The mayor said that much of the $10 million in state operating funds the city got in 2006-07 went for public safety costs, but added, "The money is flexible and we will work with the state to be creative and help meet our needs."
In the event that the state does not come through with the $10 million requested and doesn't guarantee the shortfalls in the casino revenue projections for the city, Ravenstahl's budget will be short about $6 million ($1.9 from casino revenues and about $4million from the gap between the $10million requested and the $6 million in Rendell's budget).

So, what to do? Like Sala said, we see why the goal is to get these projects (the casino) moving. Anticipating these budget gaps, Ravenstahl is pushing the casino construction 'fahrd' before stakeholders agree on what new traffic problems will arise because of the casino.
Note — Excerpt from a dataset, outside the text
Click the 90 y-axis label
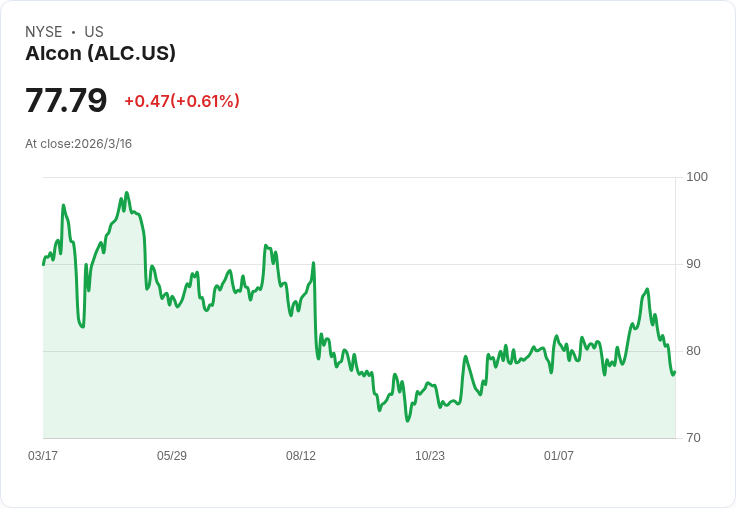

The PG reported over the weekend, "Mayor wants casino construction before traffic study".
"I understand the concerns the Steelers would have with waiting until after the casino is open," Mr. Ravenstahl said. "I think it should be studied. Obviously you won't have as good of a feel for the impact until the actual traffic is there. But nevertheless, I think it is important to have a study completed prior to the facility opening."
Why study the damn traffic ex post facto? I don't see the logic unless I consider Ravenstahl's motivation for doing so - the city's budget. However, Rooney understands casino traffic and he's not happy with Ravenstahl's proposal to 'move fahrd'. From the Online Gambling Paper:
Rooney's family owns Yonkers Raceway outside New York City, and Art Rooney II says that he is very familiar with casino traffic, and that a study must be conducted before the casino building plans are approved. He fears casino traffic could double exit times for some fans leaving Heinz Field on game days, especially those heading across the West End Bridge.
Both this publication and the PG are reporting that the Steelers are threatening to sue the city if it goes ahead with construction prior to studying and resolving the traffic concern. Remember the Science Center had its own concerns. Elsewhere (and I can't find the source now), PITG, operating company for Barden's casino, said that they were frustrated because they had provided the gaming commission with everything requested and this is yet another barrier to getting the casino up and running. And Rendell has said that the state would put up the financing for the Penguins arena construction (but not the casino, right?) if the casino is not up and running according to schedule.

So, Ravenstahl proposes loose projections in his 'big surplus' budget, probably anticipated having
to appeal to the state to remedy it, goes to the state to lobby for $$$, and now risks yet another lawsuit against the city because he needs to rush the casino ahead of civic planning concerns so that his 'big surplus' doesn't turn into a big boondoggle. But perhaps this is the right time to bark at the state anyway.